TEXT -

----

BME Research Laboratories

Adaptive Neural Systems Laboratory

ANS is focused on developing and utilizing new scientific knowledge and engineering technology to address the complex physiological, medical and societal problems presented by neurological disability. Its research agenda is at the intersection between bioengineering, neuroscience and rehabilitation.

Nanobioengineering/Bioelectronics Lab

The research of our group interfaces with biomedical engineering, nanobiotechnology,  electrochemistry, BioMEMS, biochemistry,  nanomedicine, surface science, and materials science. The work done here looks ahead to the next generation of nanoelectrical components such as protein nanowires, DNA transistors as well as end use electronic devices such as Lab-on-Chip, biosensors and enzymatic biofuel cells.

Laboratory of Vascular Physiology and Biotransport

The main focus of the laboratory is on the mechanisms that regulate blood flow and pressure in the human body.  We investigate the physiology of the microcirculation through the parallel development of theoretical and experimental models. Mathematical modeling guides experimentation and assist in data analysis while in vitro experimental studies provide important modeling parameters and promote further model development.

Optical Imaging Laboratory

(OIL) focuses on optical imaging instrumentation, tomography studies with various biomedical applications such as breast cancer imaging and functional brain mapping.

Tissue Engineered Mechanics, Imaging and Materials

TEMIM stands for “Tissue Engineered Mechanics, Imaging and Materials”. The primary research interests of the lab are in: Heart valve tissue engineering, cardiovascular mechanobiology and Evaluation of functionality and hemocompatibility of cardiovascular devices (such as stents and heart valve prosthetics).

Neuronal Mass Dynamics Laboratory

The primary research interest of the Neuronal Mass Dynamics (NMD) laboratory is the development of methods for the integration of different brain imaging modalities. These methods will found direct translations into clinical practice, for instance in the diagnosis and intervention of a variety of brain disorders.

----

TASKS TO CARRY OUT -
[A] Write out the passage of the laboratory descriptions above, starting at "Adaptive Neural Systems" and ending at "neuroscience and rehabilitation.".
[B] Using the laboratory descriptions above, decide whether each statement below agrees with them. Answer yes or no for each, and quote the deciding words.
(i) The Optical Imaging Laboratory names breast cancer imaging as one application of its work.
(ii) The Laboratory of Vascular Physiology and Biotransport studies the microcirculation with experimental models alone.
(iii) Heart valve tissue engineering is among the primary research interests of TEMIM.

----

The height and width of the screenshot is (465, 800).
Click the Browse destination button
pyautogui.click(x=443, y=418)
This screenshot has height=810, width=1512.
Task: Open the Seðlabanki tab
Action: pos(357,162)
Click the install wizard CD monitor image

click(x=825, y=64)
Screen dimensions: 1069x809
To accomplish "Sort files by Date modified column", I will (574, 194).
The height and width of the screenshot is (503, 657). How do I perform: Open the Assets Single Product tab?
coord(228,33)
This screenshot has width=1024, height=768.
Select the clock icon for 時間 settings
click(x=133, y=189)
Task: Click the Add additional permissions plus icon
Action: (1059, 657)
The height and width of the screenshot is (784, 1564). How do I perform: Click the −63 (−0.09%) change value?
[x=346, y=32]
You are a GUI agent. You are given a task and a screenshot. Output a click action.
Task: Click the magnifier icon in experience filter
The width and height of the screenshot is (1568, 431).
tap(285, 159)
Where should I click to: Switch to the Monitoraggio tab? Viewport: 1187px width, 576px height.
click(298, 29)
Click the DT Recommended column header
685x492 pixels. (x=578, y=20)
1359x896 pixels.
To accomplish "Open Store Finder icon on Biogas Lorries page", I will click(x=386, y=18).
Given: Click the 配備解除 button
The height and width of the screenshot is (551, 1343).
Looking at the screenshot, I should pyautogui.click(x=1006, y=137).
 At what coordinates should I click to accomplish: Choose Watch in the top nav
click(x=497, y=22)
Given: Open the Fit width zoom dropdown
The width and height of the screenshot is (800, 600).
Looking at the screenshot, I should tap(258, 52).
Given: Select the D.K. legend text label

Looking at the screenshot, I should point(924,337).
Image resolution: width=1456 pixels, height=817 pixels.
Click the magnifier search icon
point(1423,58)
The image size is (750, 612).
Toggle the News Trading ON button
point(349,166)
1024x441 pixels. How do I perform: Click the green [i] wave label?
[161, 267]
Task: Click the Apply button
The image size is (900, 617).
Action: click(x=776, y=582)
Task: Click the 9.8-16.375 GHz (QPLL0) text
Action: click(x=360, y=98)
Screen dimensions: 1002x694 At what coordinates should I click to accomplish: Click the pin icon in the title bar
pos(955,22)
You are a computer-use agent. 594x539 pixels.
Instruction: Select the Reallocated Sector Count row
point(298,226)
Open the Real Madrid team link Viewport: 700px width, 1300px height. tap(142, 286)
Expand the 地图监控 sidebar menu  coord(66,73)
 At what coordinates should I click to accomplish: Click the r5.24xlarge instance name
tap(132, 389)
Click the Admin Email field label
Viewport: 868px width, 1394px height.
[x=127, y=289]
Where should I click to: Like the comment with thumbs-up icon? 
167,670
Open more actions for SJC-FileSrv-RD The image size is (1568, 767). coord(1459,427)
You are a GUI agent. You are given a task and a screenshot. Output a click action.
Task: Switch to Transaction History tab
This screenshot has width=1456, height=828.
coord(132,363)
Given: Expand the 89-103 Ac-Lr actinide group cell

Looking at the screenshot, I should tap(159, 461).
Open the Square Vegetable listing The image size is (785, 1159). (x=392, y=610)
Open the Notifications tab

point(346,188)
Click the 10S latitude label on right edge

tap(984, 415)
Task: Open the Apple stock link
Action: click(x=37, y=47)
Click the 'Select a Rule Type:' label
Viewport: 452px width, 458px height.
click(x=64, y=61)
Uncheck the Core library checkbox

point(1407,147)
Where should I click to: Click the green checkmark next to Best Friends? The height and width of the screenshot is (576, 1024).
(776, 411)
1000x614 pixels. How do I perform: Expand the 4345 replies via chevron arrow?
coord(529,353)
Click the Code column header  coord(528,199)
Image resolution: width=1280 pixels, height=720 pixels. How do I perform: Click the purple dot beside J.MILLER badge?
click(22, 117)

----

RESPONSE LIST -
[A]
Adaptive Neural Systems Laboratory

ANS is focused on developing and utilizing new scientific knowledge and engineering technology to address the complex physiological, medical and societal problems presented by neurological disability. Its research agenda is at the intersection between bioengineering, neuroscience and rehabilitation.

[B]
(i) Yes: "such as breast cancer imaging and functional brain mapping"
(ii) No: "through the parallel development of theoretical and experimental models"
(iii) Yes: "Heart valve tissue engineering"